The process, whether it is facilitated internally or by external consultants, evaluates topics such as Board dynamics, Board agenda, quality of the material that is submitted to the Board, discussions at the Board meetings, the chair’s leadership of the Board, strategy, Board composition and Board competencies.
Typically, the process is facilitated by each Board member filling out a detailed questionnaire, and the Board members are asked to score to which extent they agree to the individual questions. The results of the questionnaire are then discussed at a subsequent Board meeting, and the individual comments submitted are used in the planning and handling of future Board meetings.
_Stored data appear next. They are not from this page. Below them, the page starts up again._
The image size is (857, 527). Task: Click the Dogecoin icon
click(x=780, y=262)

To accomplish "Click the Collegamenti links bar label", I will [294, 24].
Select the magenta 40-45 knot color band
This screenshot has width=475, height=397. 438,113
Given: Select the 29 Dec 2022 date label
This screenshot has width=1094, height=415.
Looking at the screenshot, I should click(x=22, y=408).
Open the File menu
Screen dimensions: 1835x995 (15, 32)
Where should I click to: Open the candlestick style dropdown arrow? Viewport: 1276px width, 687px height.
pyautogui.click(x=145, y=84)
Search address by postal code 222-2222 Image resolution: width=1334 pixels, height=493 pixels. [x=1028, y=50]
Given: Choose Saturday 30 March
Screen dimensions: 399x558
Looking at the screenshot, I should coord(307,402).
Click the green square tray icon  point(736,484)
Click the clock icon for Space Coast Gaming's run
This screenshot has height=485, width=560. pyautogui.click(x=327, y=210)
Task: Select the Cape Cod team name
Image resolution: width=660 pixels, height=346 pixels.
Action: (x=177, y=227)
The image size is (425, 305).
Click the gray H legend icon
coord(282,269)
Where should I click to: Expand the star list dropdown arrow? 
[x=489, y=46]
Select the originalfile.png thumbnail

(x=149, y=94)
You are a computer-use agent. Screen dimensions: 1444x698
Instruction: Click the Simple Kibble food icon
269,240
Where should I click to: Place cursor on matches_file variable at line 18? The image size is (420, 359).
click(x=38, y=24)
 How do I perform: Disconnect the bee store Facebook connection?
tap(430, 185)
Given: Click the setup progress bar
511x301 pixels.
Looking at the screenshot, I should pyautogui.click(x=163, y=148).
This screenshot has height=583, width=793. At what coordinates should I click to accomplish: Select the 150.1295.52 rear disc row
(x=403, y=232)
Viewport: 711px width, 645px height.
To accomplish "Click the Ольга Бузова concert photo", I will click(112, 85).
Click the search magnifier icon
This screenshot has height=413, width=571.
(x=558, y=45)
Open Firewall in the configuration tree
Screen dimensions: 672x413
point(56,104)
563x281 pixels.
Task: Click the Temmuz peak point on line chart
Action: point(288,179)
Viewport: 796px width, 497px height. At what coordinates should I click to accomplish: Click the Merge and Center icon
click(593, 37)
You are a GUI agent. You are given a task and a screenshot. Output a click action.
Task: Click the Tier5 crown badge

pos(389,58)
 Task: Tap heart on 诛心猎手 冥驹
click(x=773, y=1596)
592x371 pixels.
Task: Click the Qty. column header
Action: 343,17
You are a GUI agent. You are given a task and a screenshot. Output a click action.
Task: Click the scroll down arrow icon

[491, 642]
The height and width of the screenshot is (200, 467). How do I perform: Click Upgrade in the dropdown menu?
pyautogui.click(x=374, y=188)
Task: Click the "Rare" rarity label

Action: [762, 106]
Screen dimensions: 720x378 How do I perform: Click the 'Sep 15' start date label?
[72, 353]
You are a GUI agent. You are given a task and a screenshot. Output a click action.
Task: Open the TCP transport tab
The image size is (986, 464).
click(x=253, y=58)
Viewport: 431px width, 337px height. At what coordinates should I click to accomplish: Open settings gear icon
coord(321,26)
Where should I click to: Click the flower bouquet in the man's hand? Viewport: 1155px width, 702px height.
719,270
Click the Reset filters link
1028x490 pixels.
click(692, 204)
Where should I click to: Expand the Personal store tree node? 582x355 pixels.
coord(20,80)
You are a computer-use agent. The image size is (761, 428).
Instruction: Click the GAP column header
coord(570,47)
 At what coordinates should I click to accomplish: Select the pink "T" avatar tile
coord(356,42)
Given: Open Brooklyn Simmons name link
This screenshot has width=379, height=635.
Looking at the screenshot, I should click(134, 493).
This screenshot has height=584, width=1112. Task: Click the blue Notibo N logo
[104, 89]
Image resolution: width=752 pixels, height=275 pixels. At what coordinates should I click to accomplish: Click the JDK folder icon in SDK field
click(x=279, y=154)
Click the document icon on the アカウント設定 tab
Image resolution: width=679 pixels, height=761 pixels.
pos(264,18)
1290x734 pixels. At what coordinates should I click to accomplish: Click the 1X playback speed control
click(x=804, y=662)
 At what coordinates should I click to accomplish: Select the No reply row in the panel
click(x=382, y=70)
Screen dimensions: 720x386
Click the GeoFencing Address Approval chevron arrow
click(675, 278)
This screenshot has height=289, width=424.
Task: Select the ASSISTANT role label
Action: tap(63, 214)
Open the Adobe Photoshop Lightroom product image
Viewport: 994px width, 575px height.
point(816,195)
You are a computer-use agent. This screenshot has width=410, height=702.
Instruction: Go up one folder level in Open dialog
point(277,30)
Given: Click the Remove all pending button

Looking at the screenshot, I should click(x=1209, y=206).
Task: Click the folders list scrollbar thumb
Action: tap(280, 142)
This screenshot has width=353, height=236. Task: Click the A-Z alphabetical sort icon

In 2024, the Board performed its annual evaluation with the assistance of an external advisor. The 2024 evaluation was based on the input from 11 board members and six executives. It was based on in-depth personal interviews, a customized online questionnaire, a mapping of the board composition, and board composition benchmarking. As part of the evaluation, each shareholder-elected board member was given feedback on their contribution and how they add value to the Board, and the Chair subsequently conducted individual meetings with all shareholder-elected board members to discuss their feedback and contribution.
The result of the general board evaluation was discussed at a board meeting in December, with clear conclusions and topics for further development.